Stored data:
#####

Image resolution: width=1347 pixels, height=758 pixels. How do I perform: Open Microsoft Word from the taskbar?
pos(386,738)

#####

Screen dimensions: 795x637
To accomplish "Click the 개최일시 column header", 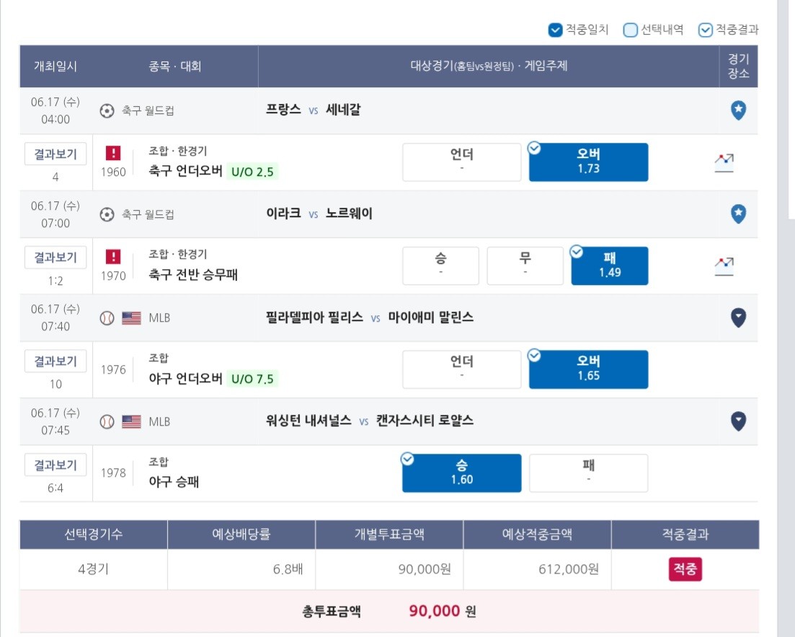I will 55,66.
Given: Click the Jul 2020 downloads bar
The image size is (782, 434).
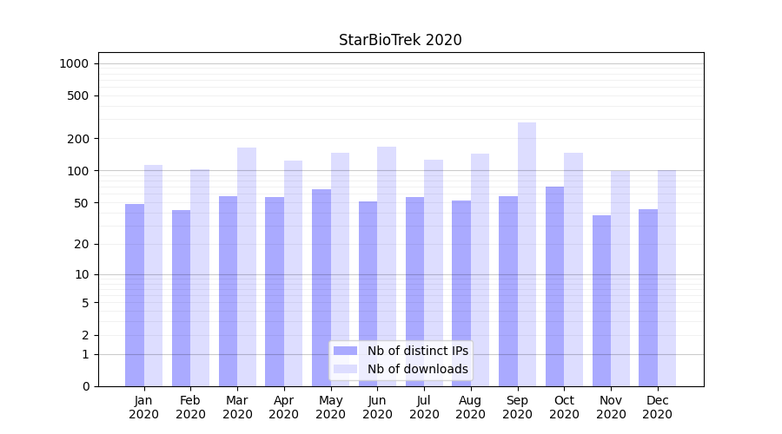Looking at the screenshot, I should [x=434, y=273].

#####

Goal of the exercise: Reproduce the text verbatim, starting at the line that contains "Given: Click the Jul 2020 downloads bar" and ending at the line that contains "Looking at the", and leave the pictures out of your answer.

Final result:
Given: Click the Jul 2020 downloads bar
The image size is (782, 434).
Looking at the screenshot, I should [x=434, y=273].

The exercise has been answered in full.